James Prashant Fonseka
3 min readApr 12, 2020

Humans are a superorganism. The effect that we have on our planet and environment as an individual is negligible but as a whole we have truly changed the shape of the world. The way that we work together is akin to a colony of ants. The difference is that all the colonies of ants aren’t connected to each other.

We will die as one, mostly. Maybe not this generation, but some day. It is truly beautiful that we are all so connected. It makes us strong and powerful; wholly unlike any life in our ether. But that strength is also our biggest weakness.

The lines we draw amongst ourselves — nations, ethnicities, religions, professions, politics, sports teams — are illusory. We operate as one. That isn’t a flowery metaphor. It’s biology.

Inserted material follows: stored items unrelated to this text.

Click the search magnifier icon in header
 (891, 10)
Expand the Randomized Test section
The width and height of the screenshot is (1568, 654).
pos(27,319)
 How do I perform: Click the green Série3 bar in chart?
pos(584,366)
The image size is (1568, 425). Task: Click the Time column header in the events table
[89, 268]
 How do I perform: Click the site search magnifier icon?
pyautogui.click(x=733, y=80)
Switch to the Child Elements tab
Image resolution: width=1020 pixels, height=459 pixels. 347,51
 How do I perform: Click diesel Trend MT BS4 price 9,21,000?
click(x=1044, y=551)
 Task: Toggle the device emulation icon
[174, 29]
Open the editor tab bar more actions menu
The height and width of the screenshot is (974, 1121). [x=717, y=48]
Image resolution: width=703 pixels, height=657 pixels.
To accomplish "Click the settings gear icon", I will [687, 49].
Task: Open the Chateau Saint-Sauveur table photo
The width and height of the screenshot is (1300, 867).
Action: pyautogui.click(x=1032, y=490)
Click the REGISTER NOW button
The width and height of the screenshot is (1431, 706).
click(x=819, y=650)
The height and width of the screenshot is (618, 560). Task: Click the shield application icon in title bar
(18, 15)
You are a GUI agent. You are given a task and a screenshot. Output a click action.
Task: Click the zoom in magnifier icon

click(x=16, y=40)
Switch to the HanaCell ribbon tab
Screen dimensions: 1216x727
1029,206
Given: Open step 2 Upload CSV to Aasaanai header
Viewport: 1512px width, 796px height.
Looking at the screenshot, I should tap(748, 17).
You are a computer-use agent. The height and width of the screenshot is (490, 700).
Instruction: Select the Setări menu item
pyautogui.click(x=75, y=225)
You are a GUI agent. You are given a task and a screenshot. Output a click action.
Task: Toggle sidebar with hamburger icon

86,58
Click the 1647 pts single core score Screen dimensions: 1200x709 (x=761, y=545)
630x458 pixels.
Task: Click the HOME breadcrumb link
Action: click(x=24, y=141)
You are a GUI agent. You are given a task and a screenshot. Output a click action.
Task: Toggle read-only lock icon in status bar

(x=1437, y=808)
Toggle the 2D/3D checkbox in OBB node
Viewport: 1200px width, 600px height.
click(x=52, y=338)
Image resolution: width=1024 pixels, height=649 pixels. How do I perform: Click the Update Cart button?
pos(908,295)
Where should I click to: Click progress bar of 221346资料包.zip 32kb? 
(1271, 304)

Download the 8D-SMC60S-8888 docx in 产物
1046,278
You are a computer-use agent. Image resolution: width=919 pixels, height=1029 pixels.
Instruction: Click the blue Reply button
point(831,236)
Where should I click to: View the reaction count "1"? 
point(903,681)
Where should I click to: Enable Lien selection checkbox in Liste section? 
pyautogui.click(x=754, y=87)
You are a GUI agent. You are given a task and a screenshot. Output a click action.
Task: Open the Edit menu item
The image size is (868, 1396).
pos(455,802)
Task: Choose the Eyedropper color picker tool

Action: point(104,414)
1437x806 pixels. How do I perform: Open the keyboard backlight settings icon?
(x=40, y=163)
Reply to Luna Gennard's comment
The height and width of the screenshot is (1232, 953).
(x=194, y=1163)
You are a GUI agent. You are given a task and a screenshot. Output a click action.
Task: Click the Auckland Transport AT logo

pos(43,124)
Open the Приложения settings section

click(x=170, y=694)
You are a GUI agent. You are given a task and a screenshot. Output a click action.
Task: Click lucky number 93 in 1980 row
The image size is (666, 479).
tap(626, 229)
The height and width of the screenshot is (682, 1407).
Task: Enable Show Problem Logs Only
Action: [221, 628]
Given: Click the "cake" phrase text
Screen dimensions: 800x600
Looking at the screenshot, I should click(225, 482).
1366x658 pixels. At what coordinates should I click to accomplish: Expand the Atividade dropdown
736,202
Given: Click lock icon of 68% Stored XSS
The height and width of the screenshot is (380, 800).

We tend to think of ourselves as individuals but that is, in a sense, wrong. It is true in the sense that are bodies and minds are separated from one another, in the way that the cells of our bodies are also separated from one another. But most of us cannot survive alone in the same way that our cells die when outside our body.

We are dependent on one another and our different levels of organization into families, companies, teams, cities, countries, etc. mirror the groupings on our own bodies. Some cells are the lungs, others the heart, others the brain, others build our bones. All parts work together to make us, and we also work together to make us. It is us, not I, that thrives.

It is because of this interconnectedness and interdependency that we thrive so unlike any other. The only other species that have all of their members connected to one another are either extinct or linked by humans, like our pets. When there’s only one group of an animal species left we worry about them. But for us, it is our greatest strength. I do worry that in time we will come to see that it’s also our greatest weakness.

We are all parts of the human superorganism in the way that a skin cell is a part of our body. Some of us can die with the whole surviving. But the opposite is also true. One skill cell that turns cancerous, and that cancer can quickly spread. A failing in one part can kill the whole. We are too powerful and too connected not to destroy it all, some day.

It’s scary but entirely realistic to think that we may, by misfortune or malevolence, wipe ourselves out. We are seeing in realtime the impact of a more or less naturally occurring and highly contagious virus that kills 1–2% of us. It’s not hard to imagine that a far deadlier ailment may spread in a similar manner, particularly as we bioengineer them. Nature’s fruits are plenty and we make them mighty — most of us. I should note, we are not all connected.

There are a handful of human populations that are truly isolated from the world. They make up a minuscule portion of the human population today but if a terrible virus wipes out the human superorganism, the future of man may be in their hands; them, and maybe the astronauts. I hope they have a way to live without us.